(Stored items)
□ □ □

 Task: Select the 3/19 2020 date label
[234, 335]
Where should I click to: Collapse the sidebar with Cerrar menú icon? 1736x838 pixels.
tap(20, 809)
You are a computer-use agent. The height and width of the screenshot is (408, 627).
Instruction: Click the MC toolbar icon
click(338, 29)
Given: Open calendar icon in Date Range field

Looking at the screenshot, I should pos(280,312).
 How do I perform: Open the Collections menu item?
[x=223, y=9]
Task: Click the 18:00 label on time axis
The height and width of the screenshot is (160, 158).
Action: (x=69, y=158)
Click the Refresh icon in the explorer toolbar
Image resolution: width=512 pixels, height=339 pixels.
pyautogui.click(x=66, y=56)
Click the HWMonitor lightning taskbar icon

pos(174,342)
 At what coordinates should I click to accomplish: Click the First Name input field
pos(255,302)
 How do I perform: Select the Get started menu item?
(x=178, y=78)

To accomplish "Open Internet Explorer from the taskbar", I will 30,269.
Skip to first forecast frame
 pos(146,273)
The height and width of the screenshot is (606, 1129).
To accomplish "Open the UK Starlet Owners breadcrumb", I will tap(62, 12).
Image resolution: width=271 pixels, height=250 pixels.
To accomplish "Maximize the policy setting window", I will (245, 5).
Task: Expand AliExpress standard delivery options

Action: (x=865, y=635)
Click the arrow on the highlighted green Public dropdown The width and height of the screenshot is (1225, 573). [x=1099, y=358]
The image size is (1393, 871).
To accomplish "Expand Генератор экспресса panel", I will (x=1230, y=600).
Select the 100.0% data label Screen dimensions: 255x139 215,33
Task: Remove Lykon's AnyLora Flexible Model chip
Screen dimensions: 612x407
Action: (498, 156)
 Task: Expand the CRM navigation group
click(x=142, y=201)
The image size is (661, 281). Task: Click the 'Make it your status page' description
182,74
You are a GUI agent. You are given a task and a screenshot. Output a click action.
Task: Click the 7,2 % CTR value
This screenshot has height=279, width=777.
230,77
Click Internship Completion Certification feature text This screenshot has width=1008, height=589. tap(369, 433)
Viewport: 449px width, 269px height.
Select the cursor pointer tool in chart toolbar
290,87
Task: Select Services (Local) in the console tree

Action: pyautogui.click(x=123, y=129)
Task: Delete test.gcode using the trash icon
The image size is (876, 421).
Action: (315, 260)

□ □ □

> _AIM OF THE EXERCISE_
Nothing but the lines from the one with "Select the cursor" through the end of the data above should be repeated, each exactly as it stands.

> _EXPECTED ANSWER_
Select the cursor pointer tool in chart toolbar
290,87
Task: Select Services (Local) in the console tree

Action: pyautogui.click(x=123, y=129)
Task: Delete test.gcode using the trash icon
The image size is (876, 421).
Action: (315, 260)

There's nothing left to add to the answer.